Penafsiran yang berbeda pula yang ditangkap oleh Lukman sebagai
Sutradara. Dalam naskah asli, koransebagai kata kunci tidak begitu ditonjolkan, hanya sebagai sarana timbulnya permasalahan bahwa tokoh utama Sanah selingkuh dengan Mbah Raken, yang terkuak melalui koran. Sehingga mengakibatkan suami Sanah marah. Namun, sutradara mencoba menguatkan dengan memberi penambahan di awal dan di akhir cerita. Penambahan di awal dengan adanya teriakkan pedangang yang menawarkan koran. Teater ini mengisahkan perselingkungan seperti dalam naskah asli, dan berakhir dari koran pula, suami mengeta hui kebenaran istrinya berseling kuh. Hingga akhirnya klimaks tokoh utama meninggal karena dibunuh Joko, akibat cintanya kepada Sanah bertepuk sebelah tangan.

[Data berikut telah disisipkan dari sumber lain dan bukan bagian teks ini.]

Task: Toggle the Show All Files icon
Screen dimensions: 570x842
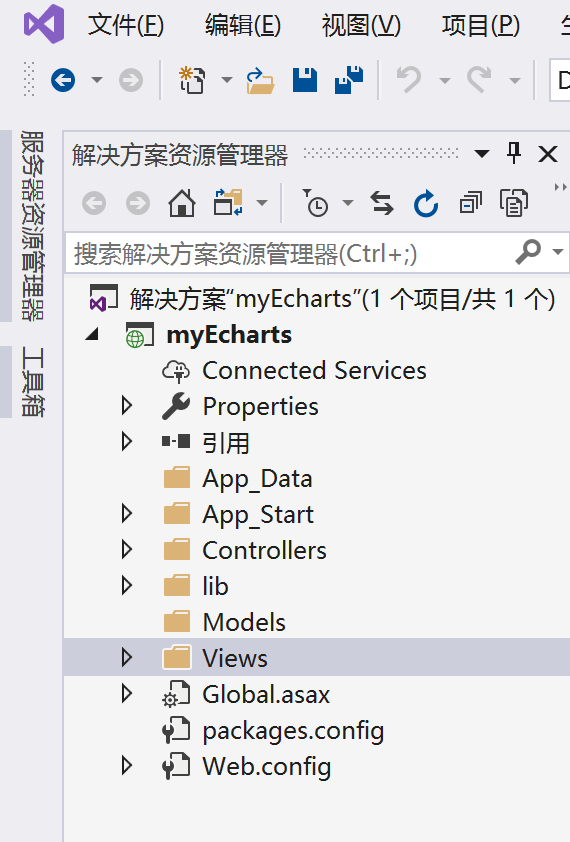Action: [514, 204]
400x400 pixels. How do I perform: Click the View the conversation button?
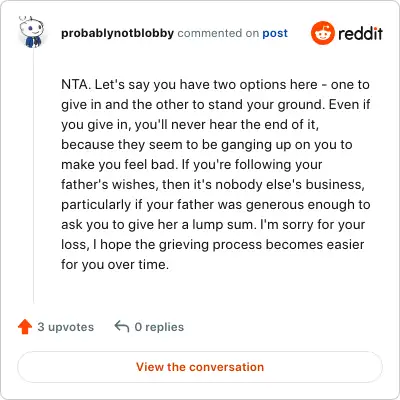tap(200, 367)
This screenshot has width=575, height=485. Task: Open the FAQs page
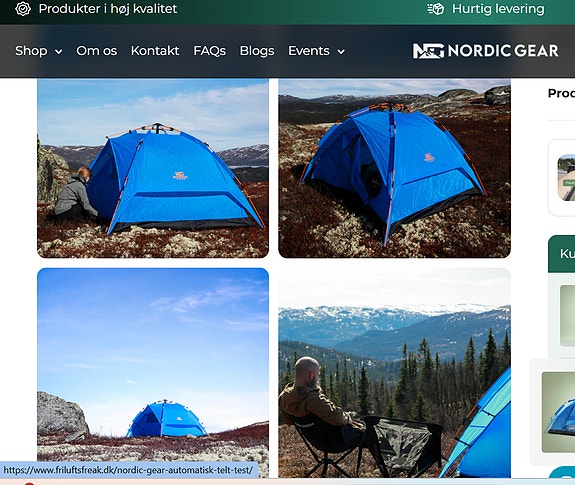tap(209, 51)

Pembunuhan terhadap tokoh utama merupakan hasil penambahan yang dibuat sutradara, karena dalam naskah asli tokoh utama hanya mengutarakan kemarahan dan kekecewaannya terhadap Joko yang selama ini dia percaya, ternyata dia lah yang menyebabkan permasalahan yang terjadi, dan mengucapkan kata-kata kalau ceritanya seperti ini mending saya mati saja. kata mending saya mati saja oleh sutradara diteruskan dengan membunuh tokoh utama, karena Joko membuka perselingkuhan Sanah dengan Mbah Raken lantaran cemburu. Cerita dalam naskah koran perlu diapresiasi, karena mencerminkan kondisi masyarakat dengan segala problematika kehidupannya. Disajikan secara nyata dalam pementasan dengan setting sebuah warung lengkap dengan segala isinya, membuat pementasan ini lebih hidup. Tata cahaya yang tepat, juga sangat membantu dalam pementasan ini. Serta busana yang mendukung akan mempertegas watak para tokoh pemain, ditambah pemberian make up yang sesuai. Semua keperluan yang mendukung harus disesuaikan agar menjadi sebuah kesatuan yang padu, karena dalam sebuah pementasan, penonton akan melihat hasil akhir apa yang dilihat, tanpa memerhatikan bagaimana kita berproses, sehingga di pementasan harus benar-benar sesuai.